Dyna Boen: There's going to be a lot of demand for data because companies are going to want to inform the evolution of how consumers were behaving in 2020 and how they're going to be changing their behaviors as we come out of this. It's constantly evolving. The role of the insights leader and the brands is changing. At one time, it's very much, you're an insights leader, you're an influencer. You use the data to influence marketing decision making. But today, it's much more about being a driver of marketing decision making. Digital advertising is taking off, for example. So we need to bring that in. Understand beyond consumer insights. How are you making that PowerPoint come to life and activating it in your digital insights? People on the brand side are telling me that they need to be bilingual now. They're making that transition from just consumer insights specialists to having their marketing counterparts depend on them to give them the insights to help them with the digital piece... Innovation comes out of times like this, new thoughts, because we're solving new problems. And so you see new companies emerge...What I think has been really cool is the retooling of people. We've seen so much movement in our industry this year. Some of it was forced movement because a bunch of companies did layoffs. They did budget cuts. And so people were forced to change and retool themselves. And we also see people that chose to change.

Simon Chadwick: We are becoming drivers of business decisions. And hopefully better business decisions and better decisions for society as well. And what I would like to see – and I'm very hopeful because I'm seeing a lot of it right now, is that we do indeed measure that impact. I'm seeing a lot of major companies now committing to impact measurement. And, not only to impact measurement, but to communicating effectively that impact throughout their organizations and throughout their businesses, because it's only then that the CFO of a company will realize that this is one of the greatest investments that they could possibly make. The return on the research investment is phenomenal. And so we've got to really shout that from the roof tops and become less shy about doing so....We have done a huge disservice to marginalized populations, in this country and elsewhere, by not including them in research because we're too lazy or it costs too much. Now is the time to include them in the sample and include them very much in the talent that we hire....The amount of new money coming into the industry has been remarkable. Since 2011, there's been about $25 billion that's come into this industry, which was unprecedented. I went into the analysis of 2020 data on this expecting to see a slow down. What I saw instead was a doubling, not only of the amount of money, but also of the number of deals that were done. So, we are seeing those people from outside the industry coming in. There's a huge new crop of companies that are being founded, out of them, one in ten will become viable competitors, viable providers, and they'll be bringing yet new technologies into the industry. So, if that's one indicator, it shows that we're very, very much alive and we're still very sexy.
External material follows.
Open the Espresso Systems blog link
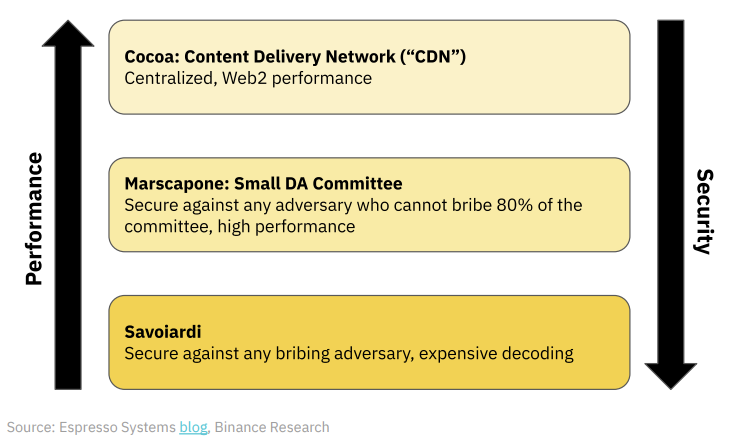 (193, 427)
Lynnette Cooke: We do have the opportunity to change the world and make it better. I'm particularly proud of what we're doing at Kantar Health when we use our data to inform programs aimed at social determinants of health. And that's where we're trying to reduce that gap in affordability and access to healthcare. Maybe it's not directly the studies that we're doing, there is a long journey, as we know as researchers, between the data we collect and whether it becomes an insight, in my world, whether it actually ever influences the development of a product or something with public policy. But knowing that we're providing insights somewhere in the complicated healthcare ecosystem where we live in our business, is still incredibly gratifying. And what I would want for everybody on this call to hear is a reminder that we are not influencers. We are drivers. So figure out what is the thing that you're most passionate about, and find a way to position the work that you do, either overtly or somehow re-purposing it to continue to figure out, what can we do to change, drive that change?